[Problem]
Your output should be the lines from the one containing "Where should I" through the last line below, both ends included, exactly as written and free of pictures.

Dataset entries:

-*-

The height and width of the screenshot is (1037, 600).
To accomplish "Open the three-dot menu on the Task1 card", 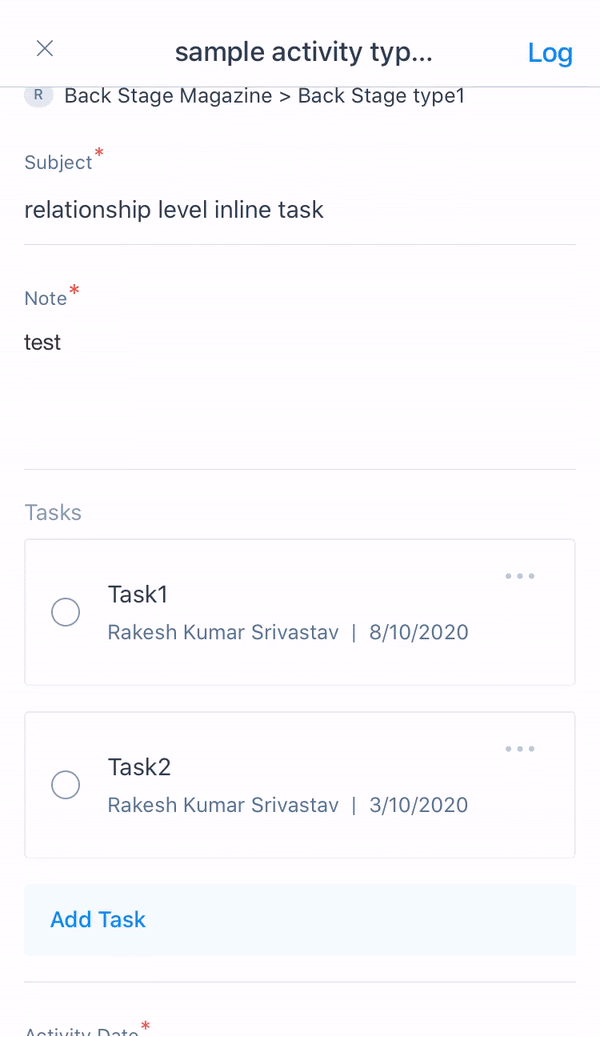I will click(520, 576).
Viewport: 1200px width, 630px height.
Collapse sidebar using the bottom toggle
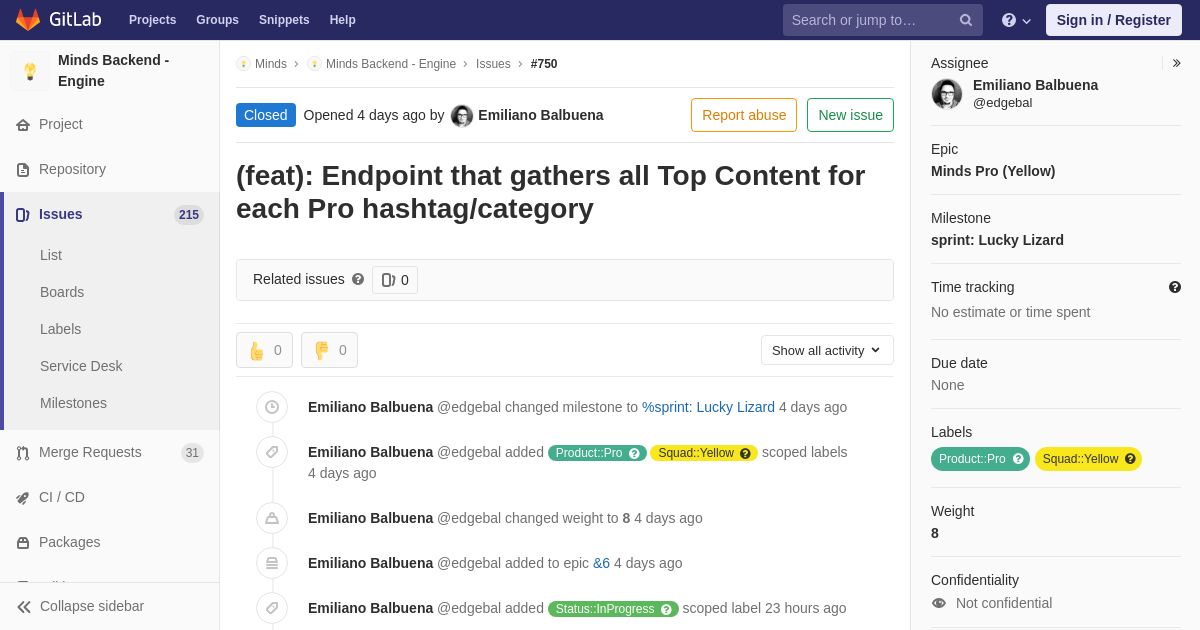pyautogui.click(x=80, y=606)
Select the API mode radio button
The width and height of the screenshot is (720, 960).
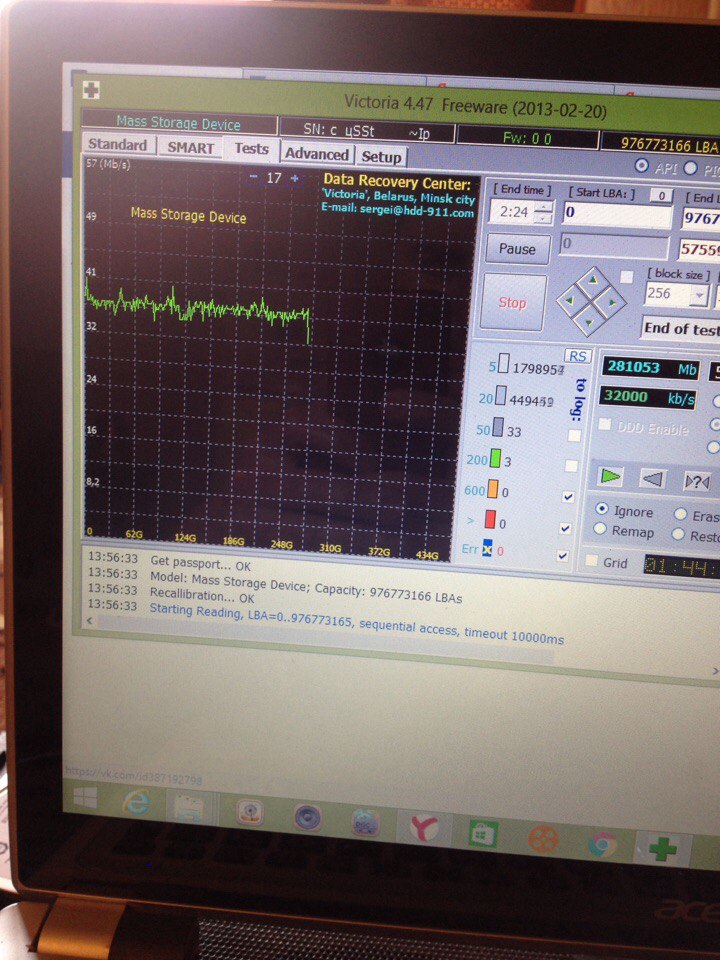pyautogui.click(x=642, y=166)
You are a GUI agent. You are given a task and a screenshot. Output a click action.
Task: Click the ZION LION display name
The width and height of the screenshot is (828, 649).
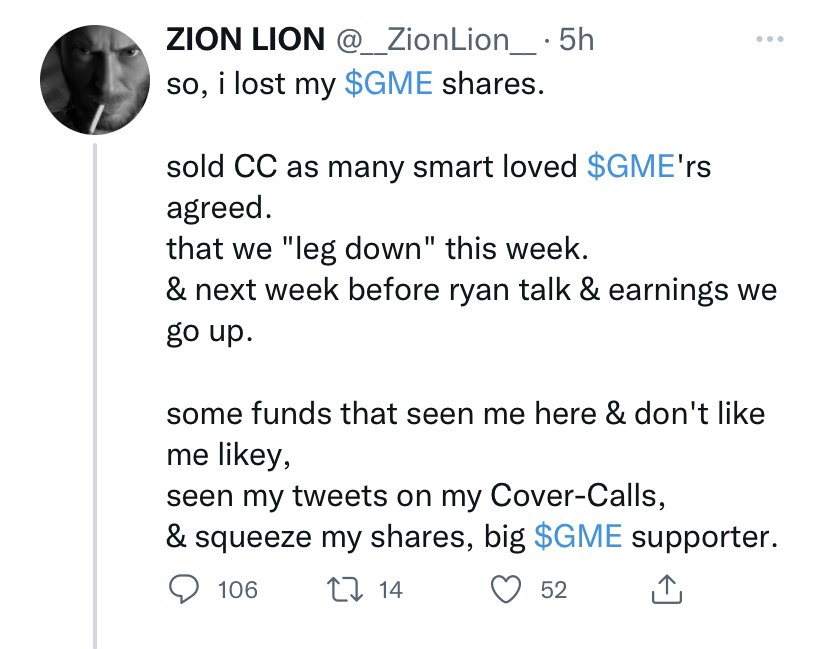[x=245, y=39]
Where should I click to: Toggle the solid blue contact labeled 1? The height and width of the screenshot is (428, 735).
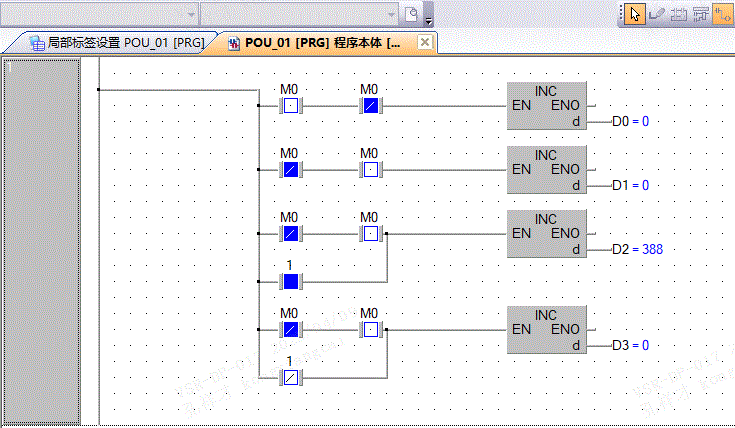(289, 282)
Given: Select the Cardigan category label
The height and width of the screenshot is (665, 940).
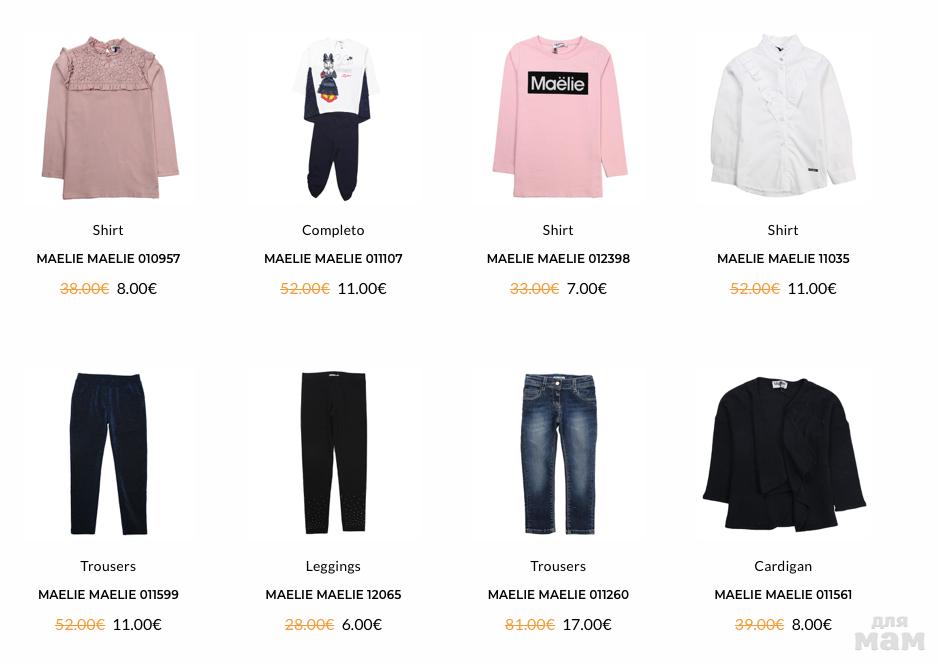Looking at the screenshot, I should coord(783,566).
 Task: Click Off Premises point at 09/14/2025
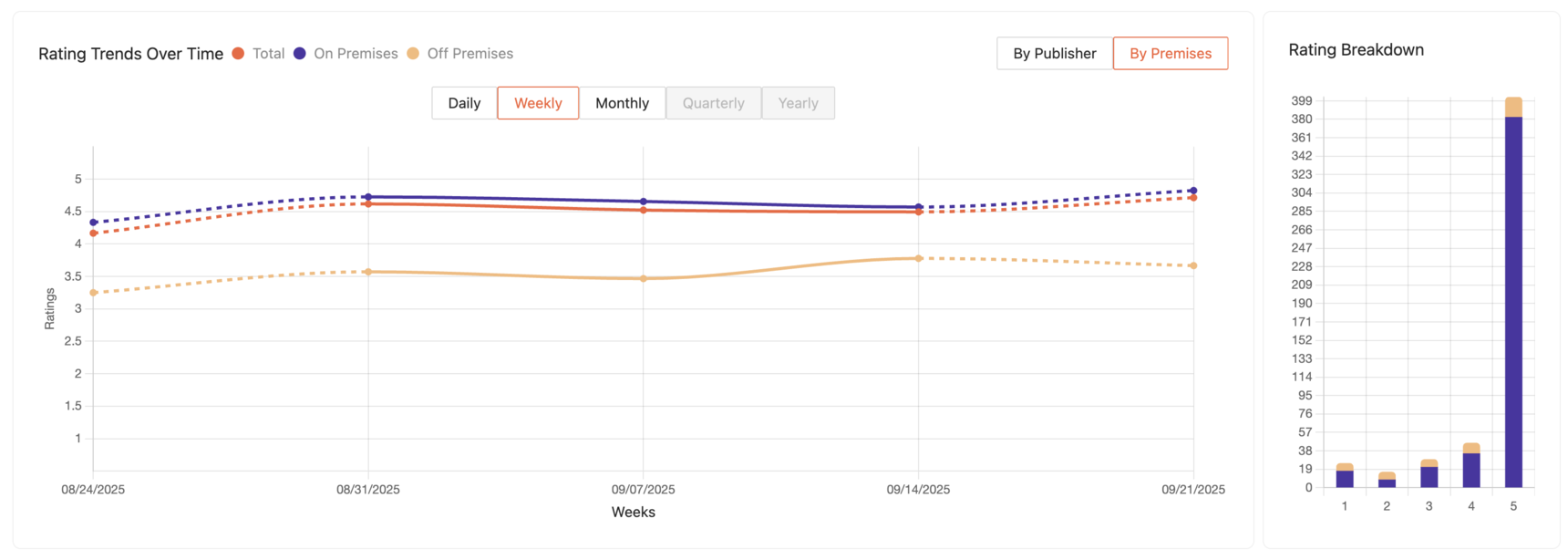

-*-

[Exercise solution]
Where should I click to: Toggle the solid blue contact labeled 1? The height and width of the screenshot is (428, 735).
(289, 282)
Given: Select the Cardigan category label
The height and width of the screenshot is (665, 940).
Looking at the screenshot, I should coord(783,566).
 Task: Click Off Premises point at 09/14/2025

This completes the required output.